TASK TO CARRY OUT: Print every entry below verbatim, keeping each line unchanged and in its original order.

RECORDS SUPPLIED:
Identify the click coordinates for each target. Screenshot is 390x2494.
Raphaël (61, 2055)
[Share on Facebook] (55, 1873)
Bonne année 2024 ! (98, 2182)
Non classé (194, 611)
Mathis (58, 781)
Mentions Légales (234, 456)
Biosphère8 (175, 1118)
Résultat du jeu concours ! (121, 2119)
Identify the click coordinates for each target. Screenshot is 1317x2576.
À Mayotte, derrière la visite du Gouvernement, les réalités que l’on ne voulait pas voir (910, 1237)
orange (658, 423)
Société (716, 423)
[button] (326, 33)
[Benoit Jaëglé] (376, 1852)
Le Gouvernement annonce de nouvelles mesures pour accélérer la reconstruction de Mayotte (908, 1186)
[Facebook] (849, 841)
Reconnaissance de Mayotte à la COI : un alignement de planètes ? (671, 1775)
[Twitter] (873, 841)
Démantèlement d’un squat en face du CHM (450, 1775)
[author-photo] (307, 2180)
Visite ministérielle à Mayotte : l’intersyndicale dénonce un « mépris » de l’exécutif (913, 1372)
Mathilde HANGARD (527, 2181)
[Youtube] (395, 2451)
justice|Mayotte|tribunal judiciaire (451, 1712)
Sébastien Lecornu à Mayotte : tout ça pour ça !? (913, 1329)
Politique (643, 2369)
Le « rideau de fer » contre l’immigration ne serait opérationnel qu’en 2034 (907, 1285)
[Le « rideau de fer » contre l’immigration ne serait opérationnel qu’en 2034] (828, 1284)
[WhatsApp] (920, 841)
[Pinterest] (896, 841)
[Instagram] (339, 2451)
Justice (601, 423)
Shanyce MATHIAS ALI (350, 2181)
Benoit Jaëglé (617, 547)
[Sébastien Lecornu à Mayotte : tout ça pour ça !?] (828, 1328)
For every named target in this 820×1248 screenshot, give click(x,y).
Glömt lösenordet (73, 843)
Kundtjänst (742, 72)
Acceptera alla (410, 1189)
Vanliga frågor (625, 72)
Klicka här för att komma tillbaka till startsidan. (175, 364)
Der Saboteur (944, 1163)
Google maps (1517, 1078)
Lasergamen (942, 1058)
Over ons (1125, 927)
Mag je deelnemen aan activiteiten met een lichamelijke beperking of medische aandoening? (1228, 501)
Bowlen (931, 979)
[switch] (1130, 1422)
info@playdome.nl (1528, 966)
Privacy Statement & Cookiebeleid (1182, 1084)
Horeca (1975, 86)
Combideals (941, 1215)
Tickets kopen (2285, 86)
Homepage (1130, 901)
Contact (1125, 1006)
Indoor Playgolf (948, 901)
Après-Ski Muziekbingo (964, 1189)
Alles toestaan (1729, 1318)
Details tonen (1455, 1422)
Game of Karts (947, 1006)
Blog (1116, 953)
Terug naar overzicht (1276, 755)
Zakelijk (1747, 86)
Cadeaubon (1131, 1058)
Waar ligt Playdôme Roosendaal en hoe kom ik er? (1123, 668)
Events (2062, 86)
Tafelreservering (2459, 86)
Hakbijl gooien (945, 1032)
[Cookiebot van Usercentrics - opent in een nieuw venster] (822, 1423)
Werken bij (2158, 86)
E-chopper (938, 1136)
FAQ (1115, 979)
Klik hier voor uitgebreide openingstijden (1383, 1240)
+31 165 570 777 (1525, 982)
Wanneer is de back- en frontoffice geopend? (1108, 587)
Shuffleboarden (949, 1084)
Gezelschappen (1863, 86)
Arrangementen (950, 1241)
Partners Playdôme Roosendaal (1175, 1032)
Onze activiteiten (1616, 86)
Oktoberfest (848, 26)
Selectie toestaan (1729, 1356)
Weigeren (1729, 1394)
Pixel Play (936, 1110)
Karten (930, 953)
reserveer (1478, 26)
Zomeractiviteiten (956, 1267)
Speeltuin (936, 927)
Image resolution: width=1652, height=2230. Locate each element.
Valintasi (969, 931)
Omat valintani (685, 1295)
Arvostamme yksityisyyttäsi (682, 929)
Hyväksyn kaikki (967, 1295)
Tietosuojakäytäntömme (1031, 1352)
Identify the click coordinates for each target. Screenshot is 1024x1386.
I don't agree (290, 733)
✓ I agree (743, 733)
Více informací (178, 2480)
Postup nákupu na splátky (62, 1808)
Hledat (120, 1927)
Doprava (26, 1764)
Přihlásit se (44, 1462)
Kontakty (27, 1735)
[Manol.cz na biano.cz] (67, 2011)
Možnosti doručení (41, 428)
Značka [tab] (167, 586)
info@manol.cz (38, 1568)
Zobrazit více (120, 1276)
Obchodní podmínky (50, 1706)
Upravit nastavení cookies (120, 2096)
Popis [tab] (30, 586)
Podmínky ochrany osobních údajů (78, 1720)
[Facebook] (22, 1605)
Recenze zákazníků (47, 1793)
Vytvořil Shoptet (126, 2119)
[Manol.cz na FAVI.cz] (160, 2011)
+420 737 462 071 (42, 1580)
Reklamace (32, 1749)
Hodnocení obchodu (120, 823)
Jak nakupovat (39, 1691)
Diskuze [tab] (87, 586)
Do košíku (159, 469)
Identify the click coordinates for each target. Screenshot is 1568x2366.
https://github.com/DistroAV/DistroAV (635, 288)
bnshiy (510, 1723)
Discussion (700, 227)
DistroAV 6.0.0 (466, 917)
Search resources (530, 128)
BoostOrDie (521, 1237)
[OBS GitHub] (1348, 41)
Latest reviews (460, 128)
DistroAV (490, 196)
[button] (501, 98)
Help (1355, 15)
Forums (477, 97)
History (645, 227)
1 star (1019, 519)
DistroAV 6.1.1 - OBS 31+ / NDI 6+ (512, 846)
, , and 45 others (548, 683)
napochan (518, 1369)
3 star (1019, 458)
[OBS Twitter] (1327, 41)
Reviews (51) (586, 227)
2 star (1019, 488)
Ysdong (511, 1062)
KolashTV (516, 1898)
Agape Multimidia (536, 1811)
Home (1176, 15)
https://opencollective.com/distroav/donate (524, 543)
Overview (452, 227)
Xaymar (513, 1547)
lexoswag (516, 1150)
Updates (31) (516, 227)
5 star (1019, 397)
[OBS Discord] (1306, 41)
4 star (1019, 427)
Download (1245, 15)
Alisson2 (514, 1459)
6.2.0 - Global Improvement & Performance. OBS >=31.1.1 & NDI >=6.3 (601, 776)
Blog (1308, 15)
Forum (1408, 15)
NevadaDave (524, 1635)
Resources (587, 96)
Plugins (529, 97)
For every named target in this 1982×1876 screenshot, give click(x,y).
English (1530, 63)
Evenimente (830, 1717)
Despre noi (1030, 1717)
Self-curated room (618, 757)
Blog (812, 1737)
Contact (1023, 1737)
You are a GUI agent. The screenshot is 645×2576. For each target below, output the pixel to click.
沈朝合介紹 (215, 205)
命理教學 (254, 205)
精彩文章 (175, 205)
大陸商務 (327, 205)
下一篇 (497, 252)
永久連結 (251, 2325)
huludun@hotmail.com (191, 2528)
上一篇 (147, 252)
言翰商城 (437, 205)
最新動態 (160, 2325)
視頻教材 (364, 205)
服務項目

ANSWER:
Identify the click coordinates for each target. Screenshot is 390x2494.
Raphaël (61, 2055)
[Share on Facebook] (55, 1873)
Bonne année 2024 ! (98, 2182)
Non classé (194, 611)
Mathis (58, 781)
Mentions Légales (234, 456)
Biosphère8 (175, 1118)
Résultat du jeu concours ! (121, 2119)
Identify the click coordinates for each target. Screenshot is 1317x2576.
À Mayotte, derrière la visite du Gouvernement, les réalités que l’on ne voulait pas voir (910, 1237)
orange (658, 423)
Société (716, 423)
[button] (326, 33)
[Benoit Jaëglé] (376, 1852)
Le Gouvernement annonce de nouvelles mesures pour accélérer la reconstruction de Mayotte (908, 1186)
[Facebook] (849, 841)
Reconnaissance de Mayotte à la COI : un alignement de planètes ? (671, 1775)
[Twitter] (873, 841)
Démantèlement d’un squat en face du CHM (450, 1775)
[author-photo] (307, 2180)
Visite ministérielle à Mayotte : l’intersyndicale dénonce un « mépris » de l’exécutif (913, 1372)
Mathilde HANGARD (527, 2181)
[Youtube] (395, 2451)
justice|Mayotte|tribunal judiciaire (451, 1712)
Sébastien Lecornu à Mayotte : tout ça pour ça !? (913, 1329)
Politique (643, 2369)
Le « rideau de fer » contre l’immigration ne serait opérationnel qu’en 2034 (907, 1285)
[Le « rideau de fer » contre l’immigration ne serait opérationnel qu’en 2034] (828, 1284)
[WhatsApp] (920, 841)
[Pinterest] (896, 841)
[Instagram] (339, 2451)
Justice (601, 423)
Shanyce MATHIAS ALI (350, 2181)
Benoit Jaëglé (617, 547)
[Sébastien Lecornu à Mayotte : tout ça pour ça !?] (828, 1328)
For every named target in this 820×1248 screenshot, give click(x,y).
Glömt lösenordet (73, 843)
Kundtjänst (742, 72)
Acceptera alla (410, 1189)
Vanliga frågor (625, 72)
Klicka här för att komma tillbaka till startsidan. (175, 364)
Der Saboteur (944, 1163)
Google maps (1517, 1078)
Lasergamen (942, 1058)
Over ons (1125, 927)
Mag je deelnemen aan activiteiten met een lichamelijke beperking of medische aandoening? (1228, 501)
Bowlen (931, 979)
[switch] (1130, 1422)
info@playdome.nl (1528, 966)
Privacy Statement & Cookiebeleid (1182, 1084)
Horeca (1975, 86)
Combideals (941, 1215)
Tickets kopen (2285, 86)
Homepage (1130, 901)
Contact (1125, 1006)
Indoor Playgolf (948, 901)
Après-Ski Muziekbingo (964, 1189)
Alles toestaan (1729, 1318)
Details tonen (1455, 1422)
Game of Karts (947, 1006)
Blog (1116, 953)
Terug naar overzicht (1276, 755)
Zakelijk (1747, 86)
Cadeaubon (1131, 1058)
Waar ligt Playdôme Roosendaal en hoe kom ik er? (1123, 668)
Events (2062, 86)
Tafelreservering (2459, 86)
Hakbijl gooien (945, 1032)
[Cookiebot van Usercentrics - opent in een nieuw venster] (822, 1423)
Werken bij (2158, 86)
E-chopper (938, 1136)
FAQ (1115, 979)
Klik hier voor uitgebreide openingstijden (1383, 1240)
+31 165 570 777 (1525, 982)
Wanneer is de back- en frontoffice geopend? (1108, 587)
Shuffleboarden (949, 1084)
Gezelschappen (1863, 86)
Arrangementen (950, 1241)
Partners Playdôme Roosendaal (1175, 1032)
Onze activiteiten (1616, 86)
Oktoberfest (848, 26)
Selectie toestaan (1729, 1356)
Weigeren (1729, 1394)
Pixel Play (936, 1110)
Karten (930, 953)
reserveer (1478, 26)
Zomeractiviteiten (956, 1267)
Speeltuin (936, 927)
Image resolution: width=1652, height=2230. Locate each element.
Valintasi (969, 931)
Omat valintani (685, 1295)
Arvostamme yksityisyyttäsi (682, 929)
Hyväksyn kaikki (967, 1295)
Tietosuojakäytäntömme (1031, 1352)
Identify the click coordinates for each target. Screenshot is 1024x1386.
I don't agree (290, 733)
✓ I agree (743, 733)
Více informací (178, 2480)
Postup nákupu na splátky (62, 1808)
Hledat (120, 1927)
Doprava (26, 1764)
Přihlásit se (44, 1462)
Kontakty (27, 1735)
[Manol.cz na biano.cz] (67, 2011)
Možnosti doručení (41, 428)
Značka [tab] (167, 586)
info@manol.cz (38, 1568)
Zobrazit více (120, 1276)
Obchodní podmínky (50, 1706)
Upravit nastavení cookies (120, 2096)
Popis [tab] (30, 586)
Podmínky ochrany osobních údajů (78, 1720)
[Facebook] (22, 1605)
Recenze zákazníků (47, 1793)
Vytvořil Shoptet (126, 2119)
[Manol.cz na FAVI.cz] (160, 2011)
+420 737 462 071 (42, 1580)
Reklamace (32, 1749)
Hodnocení obchodu (120, 823)
Jak nakupovat (39, 1691)
Diskuze [tab] (87, 586)
Do košíku (159, 469)
Identify the click coordinates for each target. Screenshot is 1568x2366.
https://github.com/DistroAV/DistroAV (635, 288)
bnshiy (510, 1723)
Discussion (700, 227)
DistroAV 6.0.0 (466, 917)
Search resources (530, 128)
BoostOrDie (521, 1237)
[OBS GitHub] (1348, 41)
Latest reviews (460, 128)
DistroAV (490, 196)
[button] (501, 98)
Help (1355, 15)
Forums (477, 97)
History (645, 227)
1 star (1019, 519)
DistroAV 6.1.1 - OBS 31+ / NDI 6+ (512, 846)
, , and 45 others (548, 683)
napochan (518, 1369)
3 star (1019, 458)
[OBS Twitter] (1327, 41)
Reviews (51) (586, 227)
2 star (1019, 488)
Ysdong (511, 1062)
KolashTV (516, 1898)
Agape Multimidia (536, 1811)
Home (1176, 15)
https://opencollective.com/distroav/donate (524, 543)
Overview (452, 227)
Xaymar (513, 1547)
lexoswag (516, 1150)
Updates (31) (516, 227)
5 star (1019, 397)
[OBS Discord] (1306, 41)
4 star (1019, 427)
Download (1245, 15)
Alisson2 (514, 1459)
6.2.0 - Global Improvement & Performance. OBS >=31.1.1 & NDI >=6.3 (601, 776)
Blog (1308, 15)
Forum (1408, 15)
NevadaDave (524, 1635)
Resources (587, 96)
Plugins (529, 97)
For every named target in this 1982×1876 screenshot, give click(x,y).
English (1530, 63)
Evenimente (830, 1717)
Despre noi (1030, 1717)
Self-curated room (618, 757)
Blog (812, 1737)
Contact (1023, 1737)
You are a GUI agent. The screenshot is 645×2576. For each target below, output the pixel to click.
沈朝合介紹 (215, 205)
命理教學 (254, 205)
精彩文章 (175, 205)
大陸商務 (327, 205)
下一篇 (497, 252)
永久連結 (251, 2325)
huludun@hotmail.com (191, 2528)
上一篇 (147, 252)
言翰商城 (437, 205)
最新動態 (160, 2325)
視頻教材 (364, 205)
服務項目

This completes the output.